Rectified Scaling Law

Updated 1 July 2025

Rectified scaling laws are a framework describing how system performance improves with resources, where the scaling exponent or form changes depending on system parameters and conditions.
These laws explain phenomena like the varying exponents of heat transport in turbulent convection or the decay rate of excess risk in statistical learning models.
Rectified scaling provides a unified theory anchoring diverse observed scaling behaviors to underlying system structure and parameters, improving prediction and resource allocation in scientific and engineering design.

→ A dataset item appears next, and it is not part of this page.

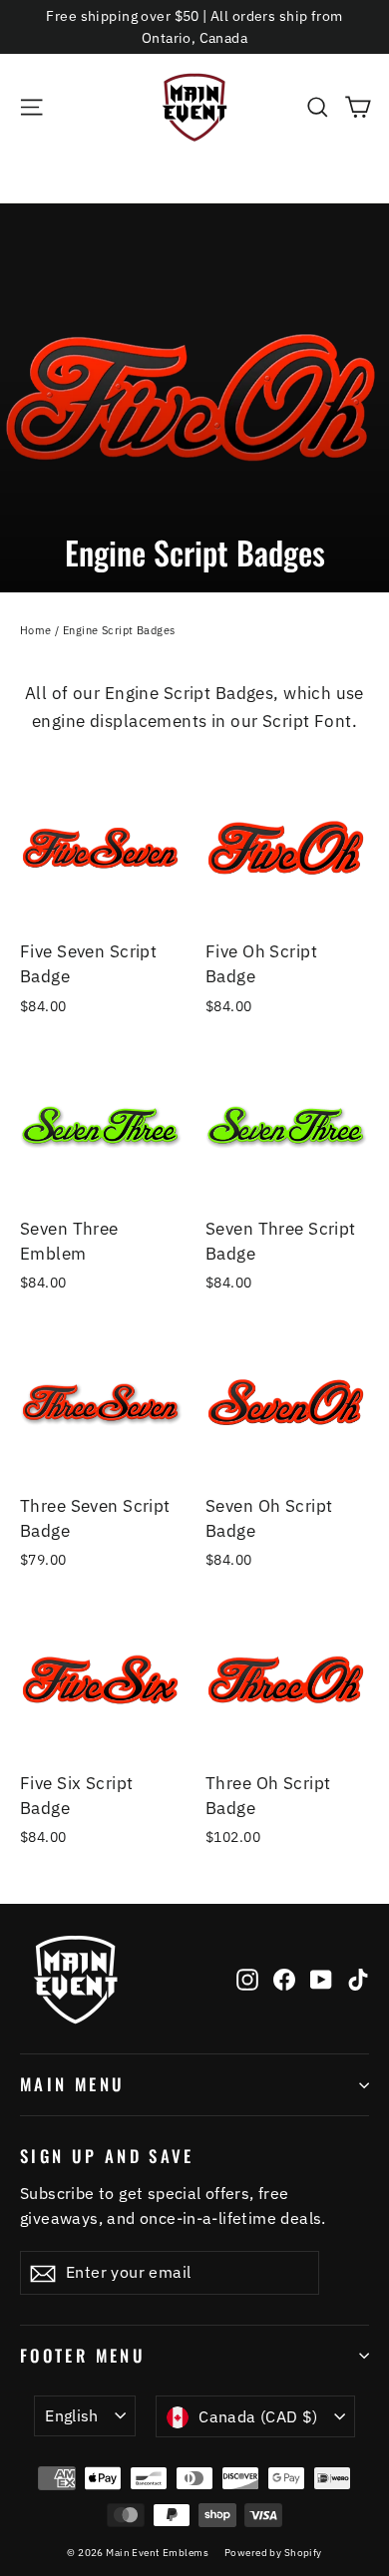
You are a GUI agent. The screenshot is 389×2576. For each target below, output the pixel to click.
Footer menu (83, 2355)
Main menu (72, 2083)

A rectified scaling law describes how the performance of models or systems improves with increasing resource allocation (model size, data, compute, signal resolution), with the key refinement that the scaling exponent, regime, or even qualitative form of this law varies systematically with underlying system parameters and boundary conditions. The concept arises in fields ranging from turbulent convection and communication theory to statistical learning and neural networks, reflecting that scaling exponents are generally neither universal nor immutable, but determined by physical, statistical, or information-theoretic constraints. This article surveys the theoretical foundations, analytical regimes, formulaic relations, and empirical implications of rectified scaling laws across major domains.

1. Foundational Principles of Rectified Scaling Laws

Rectified scaling laws generalize classic scaling relationships by making them regime-dependent and sensitive to latent physical or computational variables. Rather than postulating a universal power-law (e.g., $y \sim x^\beta$ with fixed $\beta$ ), rectified scaling identifies families of exponents or transition points whose values depend on underlying structure, such as boundary layer ordering in turbulence, intrinsic data geometry, system dimension, or hardware limitations.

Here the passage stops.